FI=NOT99905

 

NOTICE. Unless otherwise indicated, all materials on this page and linked pages at the blue.temple.edu address and at the astro.temple.edu address are the sole property of Ralph B. Taylor and © 1999 by Ralph B. Taylor. All users have the right to freely access and copy these pages provided that they: acknowledge the source, do not make changes on any pages, and do not charge more than copying costs for distribution.

 

Notes to Accompany Basic Formulas in Simple Regression

Ralph B. Taylor

all materials copyright © 1999 by Ralph B. Taylor

These notes introduce you to the fundamental concepts we use when we examine how scores on one variable relate to scores on a different variable. We start off considering two kinds of theoretical relations between variables. We then consider relations where the scores on the first variable, and transformation values, determine scores on a second variable, and contrast this situation with instances where error also determines scores on the second variable. We then turn to covariation and covariance, statistical concepts allowing us to learn the strength of association between two variables. Finally, we review the basics of the equation for simple regression.

Following these notes you will find a few pages of definitions. There are links to a worksheet showing the relevant calculations

 

Theoretical status

We now have started looking at pairs of variables in scatterplots. There are two possible CONCEPTUAL relationships between the two variables in a pair.

Correlation. First, both may be of equal status. One is not assumed to be theoretically prior to the other. They are both just two variables that happen to be associated with one another, and you are interested in how strongly they are associated. For example, you want to know what the correlation is between the 1985 property crime rate and the 1985 violent crime rate at the state level. You do not necessarily think that one variable causes the other.

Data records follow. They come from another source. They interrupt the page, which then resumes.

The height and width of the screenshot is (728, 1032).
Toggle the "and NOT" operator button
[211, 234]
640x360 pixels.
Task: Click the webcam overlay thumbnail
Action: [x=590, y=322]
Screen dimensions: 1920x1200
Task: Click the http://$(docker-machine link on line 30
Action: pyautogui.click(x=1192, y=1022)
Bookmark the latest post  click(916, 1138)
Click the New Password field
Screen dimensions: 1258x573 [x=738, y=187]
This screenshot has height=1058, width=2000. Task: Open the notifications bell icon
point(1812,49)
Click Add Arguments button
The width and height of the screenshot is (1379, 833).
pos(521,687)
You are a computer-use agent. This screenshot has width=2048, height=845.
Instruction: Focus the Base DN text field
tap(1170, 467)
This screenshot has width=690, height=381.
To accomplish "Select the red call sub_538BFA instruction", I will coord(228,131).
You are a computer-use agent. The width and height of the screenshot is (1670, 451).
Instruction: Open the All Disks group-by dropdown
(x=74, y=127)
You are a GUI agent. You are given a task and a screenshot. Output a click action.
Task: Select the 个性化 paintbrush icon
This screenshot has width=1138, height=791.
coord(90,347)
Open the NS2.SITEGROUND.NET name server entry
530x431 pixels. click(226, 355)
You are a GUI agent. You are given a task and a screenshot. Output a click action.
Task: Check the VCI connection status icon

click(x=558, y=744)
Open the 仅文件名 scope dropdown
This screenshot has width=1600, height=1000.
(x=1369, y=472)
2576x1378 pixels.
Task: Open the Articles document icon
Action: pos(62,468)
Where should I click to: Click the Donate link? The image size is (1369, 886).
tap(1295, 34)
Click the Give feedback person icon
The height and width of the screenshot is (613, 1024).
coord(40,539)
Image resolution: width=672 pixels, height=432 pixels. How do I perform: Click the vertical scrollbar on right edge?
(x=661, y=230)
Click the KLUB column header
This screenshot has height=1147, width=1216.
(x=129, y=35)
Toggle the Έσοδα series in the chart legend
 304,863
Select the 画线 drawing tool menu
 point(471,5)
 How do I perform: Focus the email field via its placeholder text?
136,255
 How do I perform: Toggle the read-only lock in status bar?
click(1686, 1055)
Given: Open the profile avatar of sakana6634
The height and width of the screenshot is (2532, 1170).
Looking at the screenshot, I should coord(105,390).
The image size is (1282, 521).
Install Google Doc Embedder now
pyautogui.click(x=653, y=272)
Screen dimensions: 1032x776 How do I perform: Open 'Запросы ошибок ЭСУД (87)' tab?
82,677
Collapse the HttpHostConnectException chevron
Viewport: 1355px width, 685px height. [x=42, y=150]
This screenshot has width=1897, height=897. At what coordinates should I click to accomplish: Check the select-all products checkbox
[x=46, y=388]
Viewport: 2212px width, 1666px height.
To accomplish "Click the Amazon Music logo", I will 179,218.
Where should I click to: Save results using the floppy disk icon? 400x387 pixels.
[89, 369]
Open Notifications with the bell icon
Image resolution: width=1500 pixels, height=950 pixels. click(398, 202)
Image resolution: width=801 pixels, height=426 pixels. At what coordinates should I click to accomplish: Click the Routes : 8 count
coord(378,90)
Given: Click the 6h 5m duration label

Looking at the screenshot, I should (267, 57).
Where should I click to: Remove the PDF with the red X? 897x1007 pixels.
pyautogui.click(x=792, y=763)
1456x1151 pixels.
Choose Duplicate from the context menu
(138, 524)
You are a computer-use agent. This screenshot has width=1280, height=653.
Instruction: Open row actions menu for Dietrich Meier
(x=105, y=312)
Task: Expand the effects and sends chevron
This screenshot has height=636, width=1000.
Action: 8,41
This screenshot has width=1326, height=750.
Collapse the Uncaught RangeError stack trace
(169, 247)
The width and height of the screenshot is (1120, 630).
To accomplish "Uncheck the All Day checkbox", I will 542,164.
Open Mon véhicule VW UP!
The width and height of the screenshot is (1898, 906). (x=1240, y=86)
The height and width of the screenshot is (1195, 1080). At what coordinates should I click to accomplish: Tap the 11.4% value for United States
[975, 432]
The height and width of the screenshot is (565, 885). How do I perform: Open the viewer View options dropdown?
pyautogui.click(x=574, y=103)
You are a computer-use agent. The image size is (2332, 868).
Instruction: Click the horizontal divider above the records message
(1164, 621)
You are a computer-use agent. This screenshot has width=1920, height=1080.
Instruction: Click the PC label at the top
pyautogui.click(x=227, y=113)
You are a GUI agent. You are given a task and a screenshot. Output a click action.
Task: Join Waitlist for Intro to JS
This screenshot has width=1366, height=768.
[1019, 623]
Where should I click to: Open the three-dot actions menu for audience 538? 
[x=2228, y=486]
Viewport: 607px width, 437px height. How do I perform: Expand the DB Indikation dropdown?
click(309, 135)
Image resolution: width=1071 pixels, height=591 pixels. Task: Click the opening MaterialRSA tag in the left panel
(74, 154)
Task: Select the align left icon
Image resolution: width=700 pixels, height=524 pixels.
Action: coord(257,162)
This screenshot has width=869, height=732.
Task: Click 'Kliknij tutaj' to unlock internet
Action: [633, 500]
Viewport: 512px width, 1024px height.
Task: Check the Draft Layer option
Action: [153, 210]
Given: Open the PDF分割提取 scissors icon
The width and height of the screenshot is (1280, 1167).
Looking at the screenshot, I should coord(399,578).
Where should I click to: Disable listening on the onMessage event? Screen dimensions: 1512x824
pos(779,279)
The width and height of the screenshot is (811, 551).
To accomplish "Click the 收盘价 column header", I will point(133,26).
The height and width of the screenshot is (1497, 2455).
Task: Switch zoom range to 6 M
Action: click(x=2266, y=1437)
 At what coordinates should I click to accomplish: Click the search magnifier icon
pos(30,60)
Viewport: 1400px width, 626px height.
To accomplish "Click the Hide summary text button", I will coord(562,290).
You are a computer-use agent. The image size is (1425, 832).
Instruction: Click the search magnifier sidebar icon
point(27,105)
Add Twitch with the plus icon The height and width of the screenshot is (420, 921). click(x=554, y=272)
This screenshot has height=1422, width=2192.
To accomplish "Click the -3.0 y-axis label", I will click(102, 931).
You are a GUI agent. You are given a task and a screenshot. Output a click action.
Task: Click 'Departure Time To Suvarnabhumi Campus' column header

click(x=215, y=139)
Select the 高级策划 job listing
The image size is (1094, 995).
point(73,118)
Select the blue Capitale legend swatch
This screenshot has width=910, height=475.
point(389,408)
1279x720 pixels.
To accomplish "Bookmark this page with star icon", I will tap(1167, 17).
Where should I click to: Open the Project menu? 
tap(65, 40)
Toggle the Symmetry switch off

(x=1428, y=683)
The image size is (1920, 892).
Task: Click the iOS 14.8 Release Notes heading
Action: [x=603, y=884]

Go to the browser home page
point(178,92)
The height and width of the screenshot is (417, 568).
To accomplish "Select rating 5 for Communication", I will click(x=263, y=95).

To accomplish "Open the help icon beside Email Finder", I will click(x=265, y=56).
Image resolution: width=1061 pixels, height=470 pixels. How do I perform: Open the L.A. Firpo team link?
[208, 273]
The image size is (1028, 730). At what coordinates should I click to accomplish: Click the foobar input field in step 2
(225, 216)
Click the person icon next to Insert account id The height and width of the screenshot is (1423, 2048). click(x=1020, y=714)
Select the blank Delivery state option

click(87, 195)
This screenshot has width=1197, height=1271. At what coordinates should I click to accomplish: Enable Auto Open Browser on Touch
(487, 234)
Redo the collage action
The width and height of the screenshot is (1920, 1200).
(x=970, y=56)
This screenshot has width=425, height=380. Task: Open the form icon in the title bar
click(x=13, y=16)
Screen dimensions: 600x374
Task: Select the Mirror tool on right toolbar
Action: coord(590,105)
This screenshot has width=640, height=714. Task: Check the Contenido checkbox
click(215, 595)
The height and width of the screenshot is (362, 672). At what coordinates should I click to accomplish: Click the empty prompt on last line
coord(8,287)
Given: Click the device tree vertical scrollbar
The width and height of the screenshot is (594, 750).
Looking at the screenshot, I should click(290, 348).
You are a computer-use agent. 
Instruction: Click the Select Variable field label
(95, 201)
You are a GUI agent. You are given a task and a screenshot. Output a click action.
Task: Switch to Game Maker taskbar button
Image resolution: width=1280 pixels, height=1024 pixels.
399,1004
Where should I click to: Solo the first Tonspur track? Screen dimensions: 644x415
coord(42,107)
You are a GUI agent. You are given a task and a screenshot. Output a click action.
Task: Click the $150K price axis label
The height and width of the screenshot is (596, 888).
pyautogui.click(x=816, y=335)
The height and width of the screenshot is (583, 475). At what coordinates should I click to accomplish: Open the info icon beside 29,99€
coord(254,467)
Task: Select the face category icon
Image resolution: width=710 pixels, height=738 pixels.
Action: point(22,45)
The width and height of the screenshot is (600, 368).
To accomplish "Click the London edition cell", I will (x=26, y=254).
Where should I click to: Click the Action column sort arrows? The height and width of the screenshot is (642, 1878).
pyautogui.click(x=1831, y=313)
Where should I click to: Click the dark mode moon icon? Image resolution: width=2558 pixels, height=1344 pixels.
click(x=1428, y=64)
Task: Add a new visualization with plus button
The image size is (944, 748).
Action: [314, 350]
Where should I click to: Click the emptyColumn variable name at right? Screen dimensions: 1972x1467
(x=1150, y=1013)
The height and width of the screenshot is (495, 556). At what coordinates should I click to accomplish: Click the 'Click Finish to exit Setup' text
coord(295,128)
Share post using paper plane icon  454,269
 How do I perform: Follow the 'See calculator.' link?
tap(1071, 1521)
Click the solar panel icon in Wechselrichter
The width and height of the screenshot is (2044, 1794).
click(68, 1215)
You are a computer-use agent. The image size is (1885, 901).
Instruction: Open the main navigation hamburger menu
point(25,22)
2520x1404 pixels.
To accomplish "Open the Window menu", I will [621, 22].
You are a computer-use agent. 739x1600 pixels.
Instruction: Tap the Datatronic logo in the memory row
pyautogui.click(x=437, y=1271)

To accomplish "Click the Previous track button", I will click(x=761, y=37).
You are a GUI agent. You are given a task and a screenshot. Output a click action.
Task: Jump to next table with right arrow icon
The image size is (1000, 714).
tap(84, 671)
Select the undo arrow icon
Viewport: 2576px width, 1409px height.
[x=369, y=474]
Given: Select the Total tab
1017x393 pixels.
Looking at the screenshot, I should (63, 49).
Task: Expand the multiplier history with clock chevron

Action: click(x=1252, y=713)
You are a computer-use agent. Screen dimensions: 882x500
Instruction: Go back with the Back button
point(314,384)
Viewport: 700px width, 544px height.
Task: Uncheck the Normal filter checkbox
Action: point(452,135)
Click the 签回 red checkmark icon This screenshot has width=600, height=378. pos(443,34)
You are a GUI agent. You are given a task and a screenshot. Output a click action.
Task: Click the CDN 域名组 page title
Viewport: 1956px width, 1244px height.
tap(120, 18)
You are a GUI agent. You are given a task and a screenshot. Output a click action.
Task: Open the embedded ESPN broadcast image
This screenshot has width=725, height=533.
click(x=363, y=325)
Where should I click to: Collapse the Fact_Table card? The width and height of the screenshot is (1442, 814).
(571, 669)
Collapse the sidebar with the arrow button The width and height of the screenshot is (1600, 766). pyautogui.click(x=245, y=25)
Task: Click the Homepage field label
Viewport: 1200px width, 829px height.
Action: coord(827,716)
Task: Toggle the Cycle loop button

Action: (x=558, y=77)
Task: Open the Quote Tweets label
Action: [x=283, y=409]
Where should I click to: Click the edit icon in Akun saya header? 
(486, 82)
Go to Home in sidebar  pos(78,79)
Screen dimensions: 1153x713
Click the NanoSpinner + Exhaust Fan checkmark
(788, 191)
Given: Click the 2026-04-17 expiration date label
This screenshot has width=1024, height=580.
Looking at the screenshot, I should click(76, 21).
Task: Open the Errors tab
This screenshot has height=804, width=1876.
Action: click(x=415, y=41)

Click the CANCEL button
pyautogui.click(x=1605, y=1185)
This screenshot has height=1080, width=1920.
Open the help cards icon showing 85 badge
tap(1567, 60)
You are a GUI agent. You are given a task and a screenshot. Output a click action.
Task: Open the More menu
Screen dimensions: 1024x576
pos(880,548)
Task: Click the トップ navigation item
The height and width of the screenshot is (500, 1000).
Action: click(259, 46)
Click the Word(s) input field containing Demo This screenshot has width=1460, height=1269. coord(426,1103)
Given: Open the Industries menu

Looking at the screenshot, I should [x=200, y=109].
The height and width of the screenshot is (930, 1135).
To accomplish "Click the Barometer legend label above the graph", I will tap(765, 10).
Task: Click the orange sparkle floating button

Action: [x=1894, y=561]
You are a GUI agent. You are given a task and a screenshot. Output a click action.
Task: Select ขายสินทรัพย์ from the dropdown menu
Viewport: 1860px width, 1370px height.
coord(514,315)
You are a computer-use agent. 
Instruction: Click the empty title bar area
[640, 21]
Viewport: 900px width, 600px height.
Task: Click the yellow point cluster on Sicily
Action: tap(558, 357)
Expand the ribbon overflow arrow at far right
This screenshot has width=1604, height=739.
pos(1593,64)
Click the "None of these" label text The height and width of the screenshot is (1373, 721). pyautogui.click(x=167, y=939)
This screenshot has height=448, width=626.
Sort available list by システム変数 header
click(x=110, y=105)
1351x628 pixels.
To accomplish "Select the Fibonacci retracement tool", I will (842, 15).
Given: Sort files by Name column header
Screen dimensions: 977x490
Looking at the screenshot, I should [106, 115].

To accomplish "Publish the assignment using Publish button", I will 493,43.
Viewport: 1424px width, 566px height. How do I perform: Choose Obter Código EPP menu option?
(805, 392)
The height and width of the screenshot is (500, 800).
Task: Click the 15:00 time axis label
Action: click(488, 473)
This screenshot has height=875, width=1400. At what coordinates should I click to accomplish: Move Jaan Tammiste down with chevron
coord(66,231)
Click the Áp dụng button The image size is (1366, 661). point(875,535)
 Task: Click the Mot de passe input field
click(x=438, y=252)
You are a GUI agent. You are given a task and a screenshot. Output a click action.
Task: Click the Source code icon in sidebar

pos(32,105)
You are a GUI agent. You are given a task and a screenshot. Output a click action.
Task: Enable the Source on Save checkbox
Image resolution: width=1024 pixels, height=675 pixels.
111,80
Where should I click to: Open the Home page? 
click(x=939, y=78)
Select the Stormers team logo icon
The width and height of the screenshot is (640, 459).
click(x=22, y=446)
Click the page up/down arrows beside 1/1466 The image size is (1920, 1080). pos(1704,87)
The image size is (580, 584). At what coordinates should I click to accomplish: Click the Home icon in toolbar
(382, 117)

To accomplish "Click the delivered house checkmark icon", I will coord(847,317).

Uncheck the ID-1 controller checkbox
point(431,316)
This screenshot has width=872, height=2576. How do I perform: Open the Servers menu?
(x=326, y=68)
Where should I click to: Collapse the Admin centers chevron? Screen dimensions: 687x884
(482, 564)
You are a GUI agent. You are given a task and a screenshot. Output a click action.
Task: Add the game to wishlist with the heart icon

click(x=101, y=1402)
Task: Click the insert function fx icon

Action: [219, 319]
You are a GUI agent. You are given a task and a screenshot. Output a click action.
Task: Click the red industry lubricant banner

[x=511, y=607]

In these situations you are interested in the correlation or covariation between the two variables. Correlation and covariation are measures of association, and you can see their definition in the list at the end. You may want to examine the scatterplots, and see how the variables correlate.

Regression. Alternately, you may be interested in how well one variable predicts the other. One variable is the predictor, another is the outcome. It is only when you have two variables, one that is, for theoretical reasons, a predictor, and one that is, for theoretical reasons, an outcome, that regression is appropriate. The example given in the other notes is a case in point: we assume that the economic level in the state (AVGPAY) "drives" the property crime rate. Theory says one is the cause (X) variable and the other is the outcome (Y) variable.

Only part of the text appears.